• _Problem requirements_
Return every record below exactly; leave out the images.

*** Begin section ***

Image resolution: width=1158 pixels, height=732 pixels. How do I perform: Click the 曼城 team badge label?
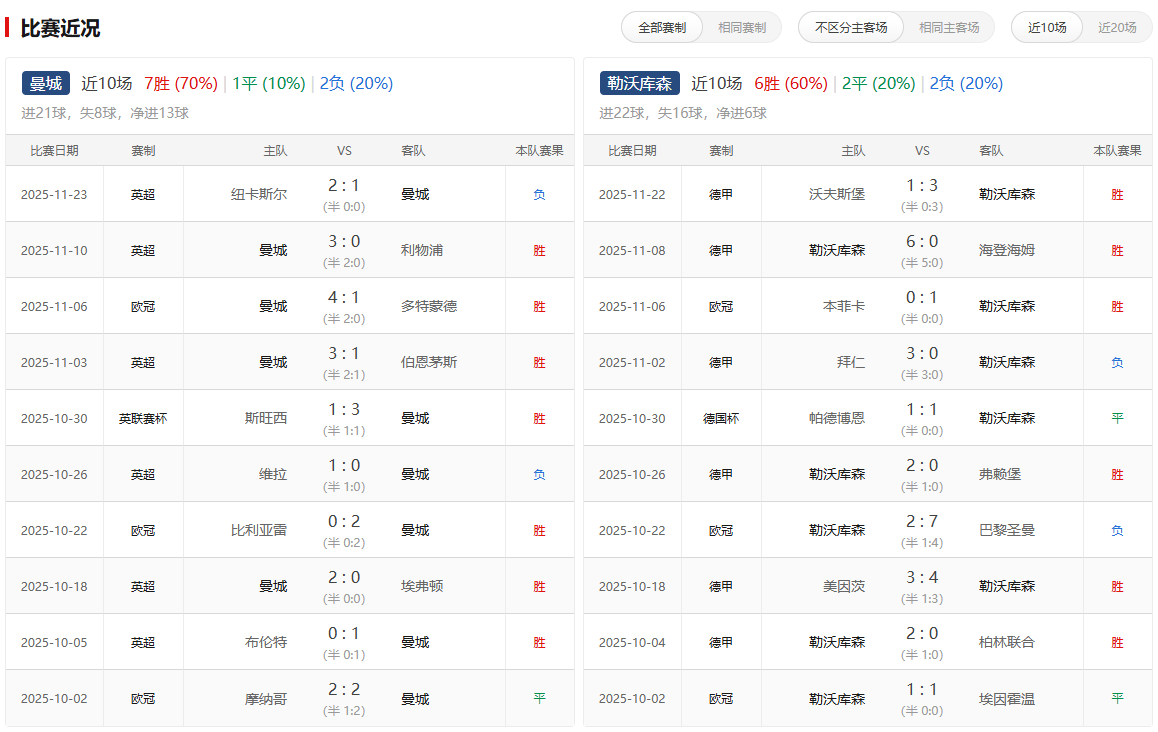click(46, 84)
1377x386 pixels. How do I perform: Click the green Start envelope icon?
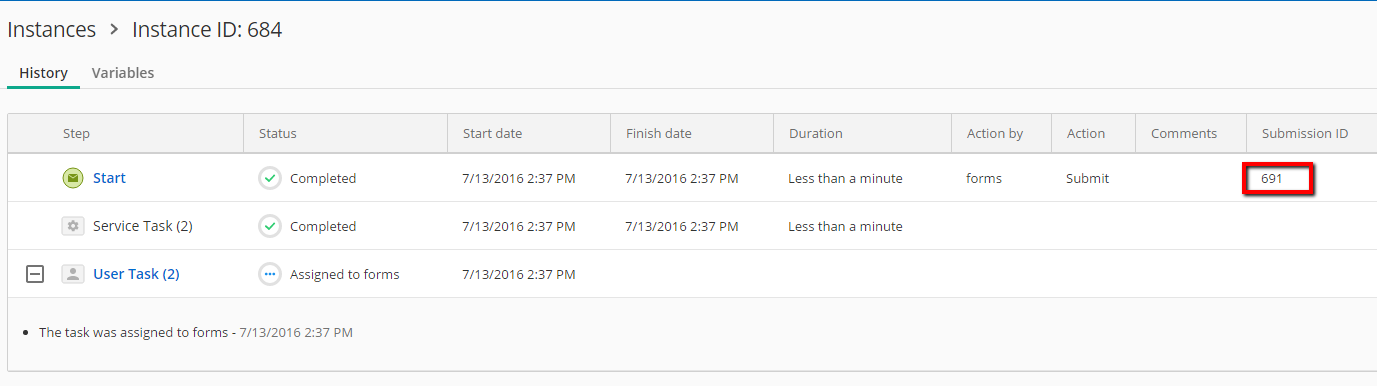pyautogui.click(x=72, y=178)
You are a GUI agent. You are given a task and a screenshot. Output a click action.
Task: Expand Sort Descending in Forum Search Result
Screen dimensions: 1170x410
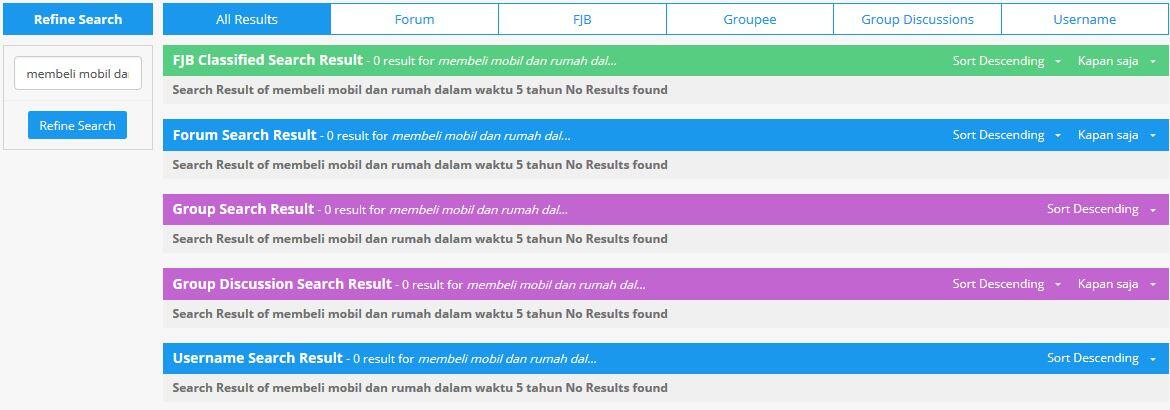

*** End section ***

• _Task result_
Image resolution: width=1158 pixels, height=732 pixels. How do I perform: Click the 曼城 team badge label?
click(46, 84)
1377x386 pixels. How do I perform: Click the green Start envelope icon?
pyautogui.click(x=72, y=178)
You are a GUI agent. You are given a task and a screenshot. Output a click action.
Task: Expand Sort Descending in Forum Search Result
Screen dimensions: 1170x410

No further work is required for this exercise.